WRITTEN TASK:
Retype every line of the listing below without any changes, leaving out the pictures.

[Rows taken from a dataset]
──────────
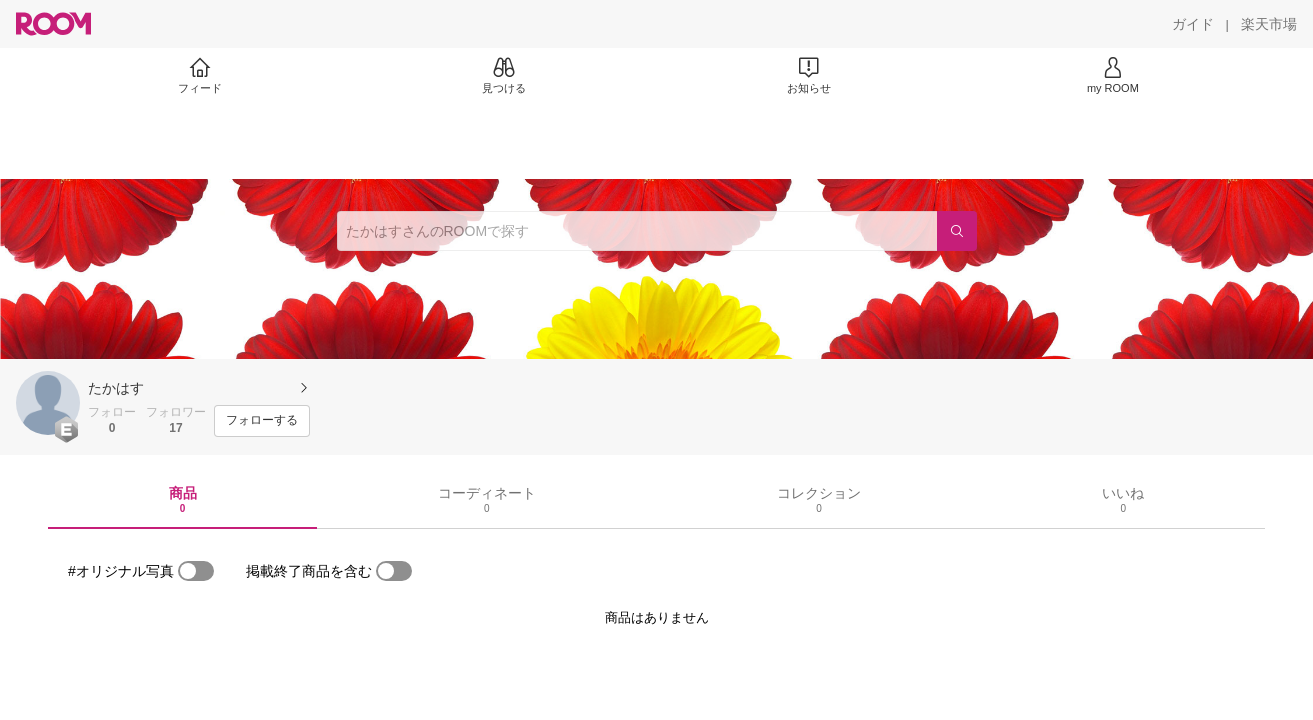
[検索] (957, 231)
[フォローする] (262, 421)
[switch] (196, 571)
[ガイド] (1193, 24)
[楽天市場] (1269, 24)
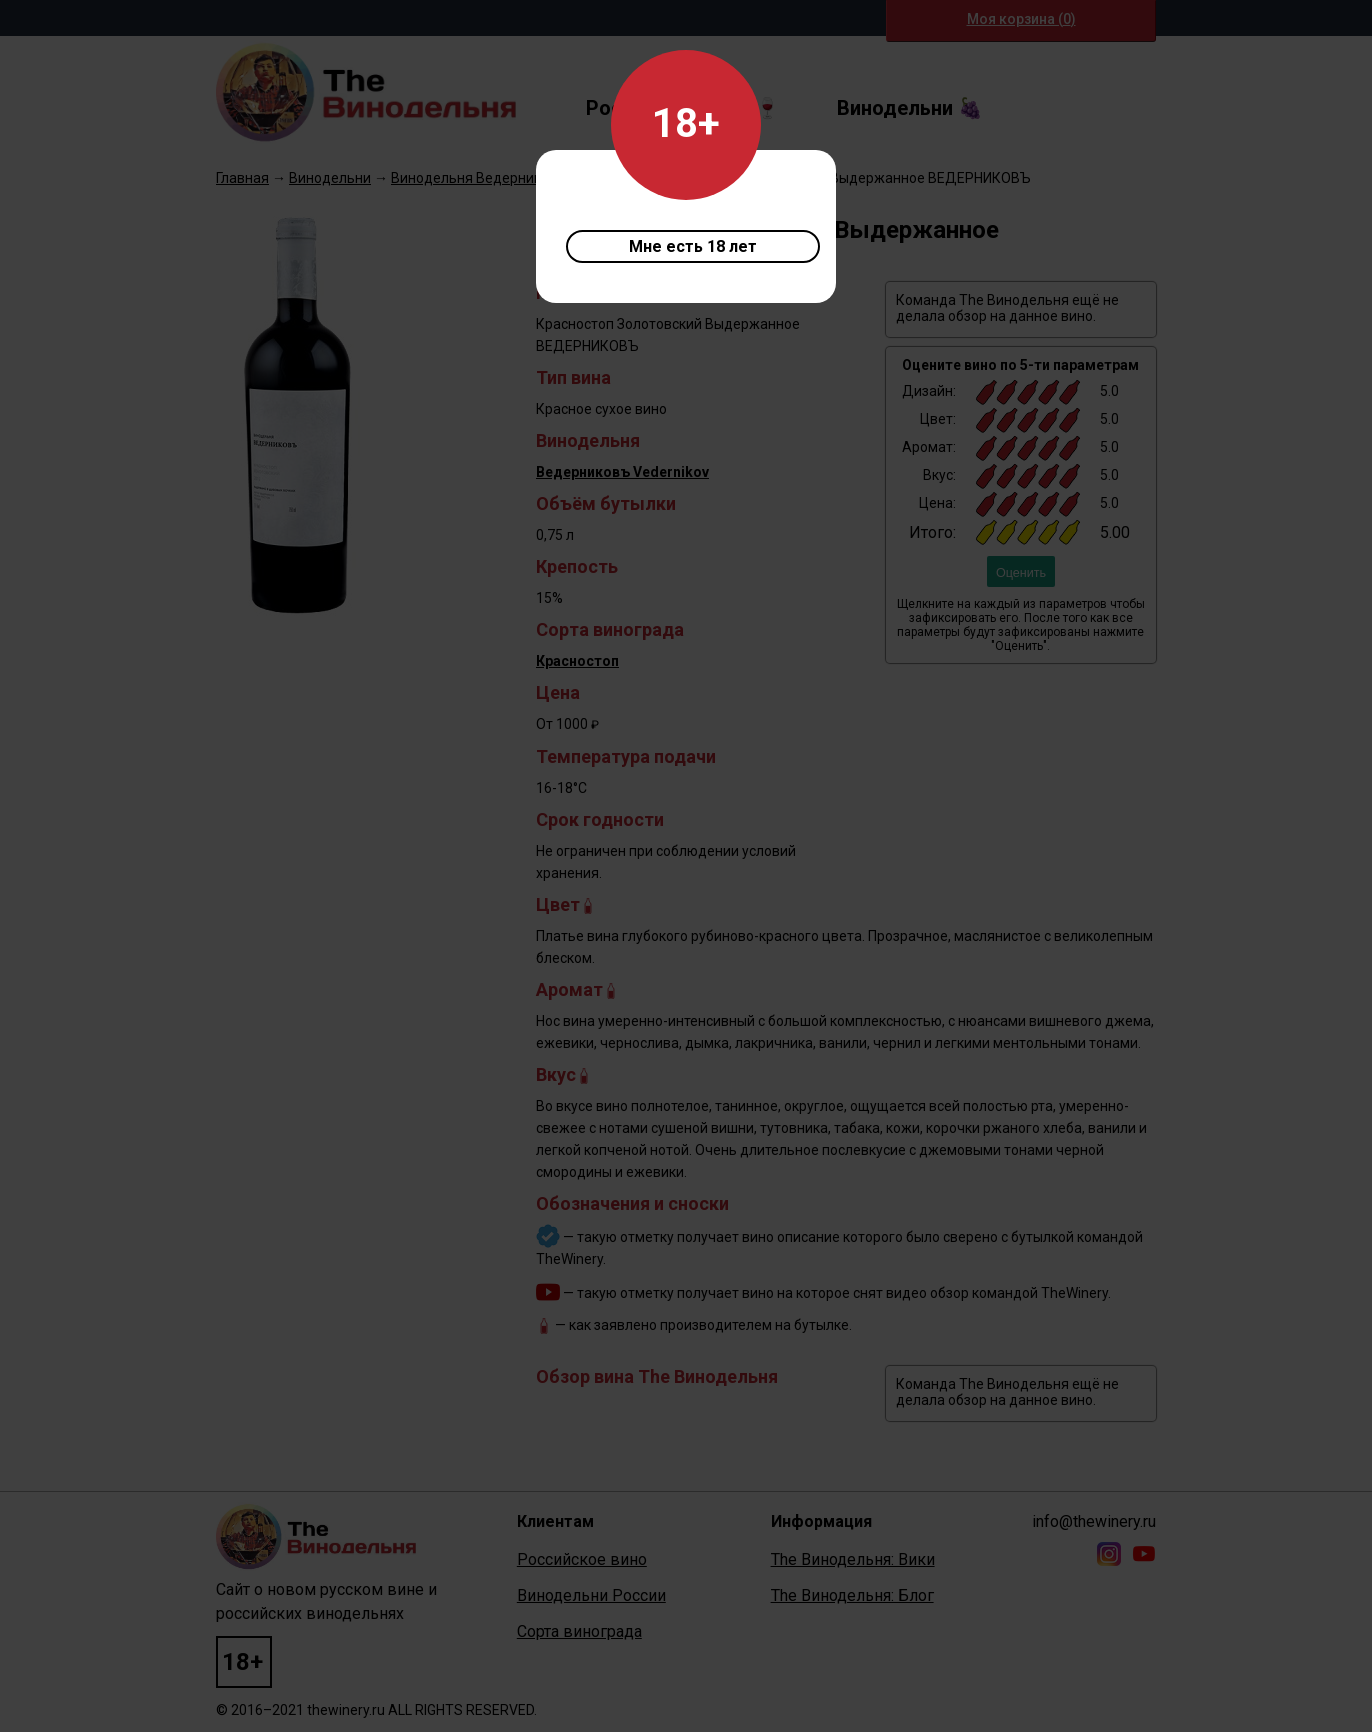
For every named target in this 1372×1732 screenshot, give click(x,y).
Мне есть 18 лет (693, 246)
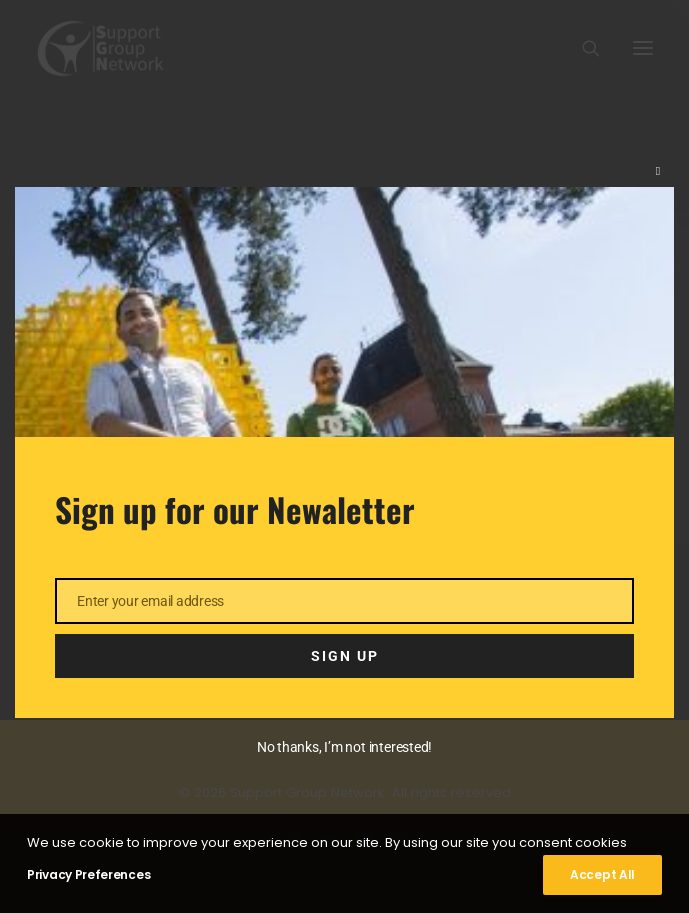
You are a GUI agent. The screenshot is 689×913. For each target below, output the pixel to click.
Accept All (602, 874)
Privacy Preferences (88, 874)
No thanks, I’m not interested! (344, 747)
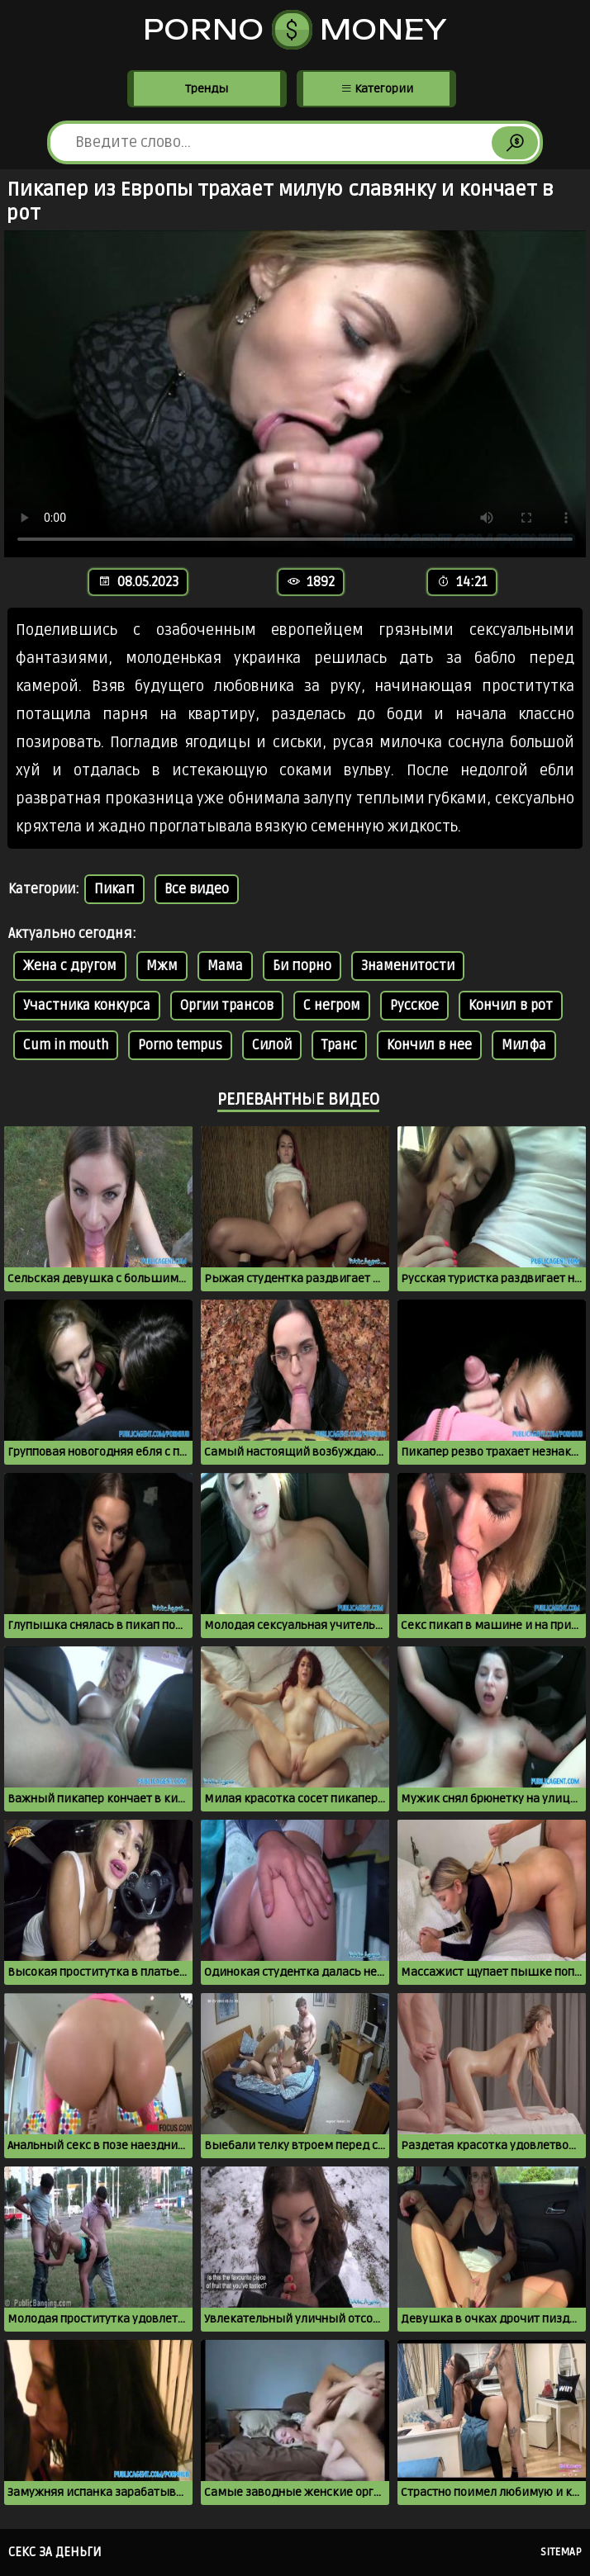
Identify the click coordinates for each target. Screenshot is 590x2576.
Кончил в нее (429, 1045)
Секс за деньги (55, 2552)
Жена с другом (70, 966)
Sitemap (561, 2552)
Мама (225, 966)
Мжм (162, 966)
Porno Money (295, 29)
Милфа (524, 1045)
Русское (414, 1005)
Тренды (206, 89)
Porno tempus (180, 1045)
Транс (339, 1045)
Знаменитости (407, 966)
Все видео (196, 889)
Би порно (302, 966)
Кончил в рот (511, 1005)
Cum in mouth (65, 1045)
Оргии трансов (227, 1005)
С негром (331, 1005)
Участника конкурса (86, 1005)
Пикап (114, 889)
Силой (272, 1045)
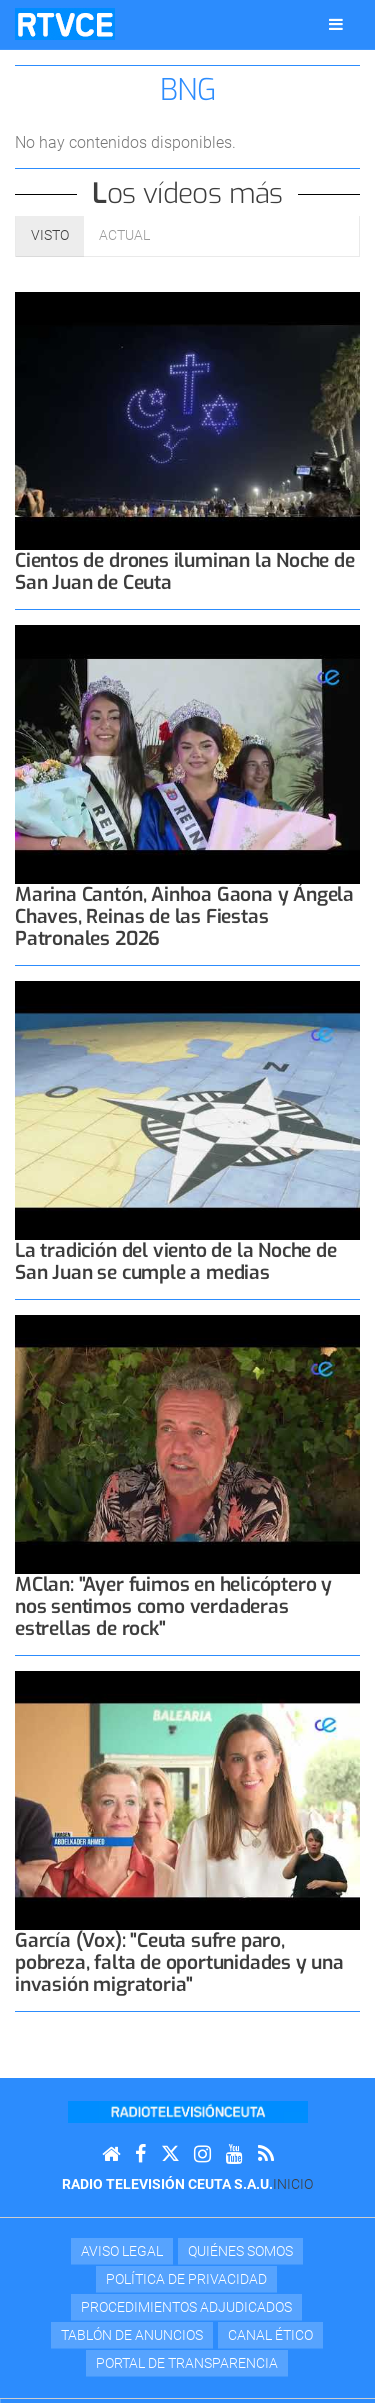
──────────
RESULT:
[検索] (957, 231)
[フォローする] (262, 421)
[switch] (196, 571)
[ガイド] (1193, 24)
[楽天市場] (1269, 24)
For every named target in this 1372×1732 screenshot, give click(x,y).
Мне есть 18 лет (693, 246)
You are a GUI agent. The screenshot is 689×913. For each target below, output the pixel to click.
Accept All (602, 874)
Privacy Preferences (88, 874)
No thanks, I’m not interested! (344, 747)
Identify the click coordinates for each target. Screenshot is 590x2576.
Кончил в нее (429, 1045)
Секс за деньги (55, 2552)
Жена с другом (70, 966)
Sitemap (561, 2552)
Мама (225, 966)
Мжм (162, 966)
Porno Money (295, 29)
Милфа (524, 1045)
Русское (414, 1005)
Тренды (206, 89)
Porno tempus (180, 1045)
Транс (339, 1045)
Знаменитости (407, 966)
Все видео (196, 889)
Би порно (302, 966)
Кончил в рот (511, 1005)
Cum in mouth (65, 1045)
Оргии трансов (227, 1005)
С негром (331, 1005)
Участника конкурса (86, 1005)
Пикап (114, 889)
Силой (272, 1045)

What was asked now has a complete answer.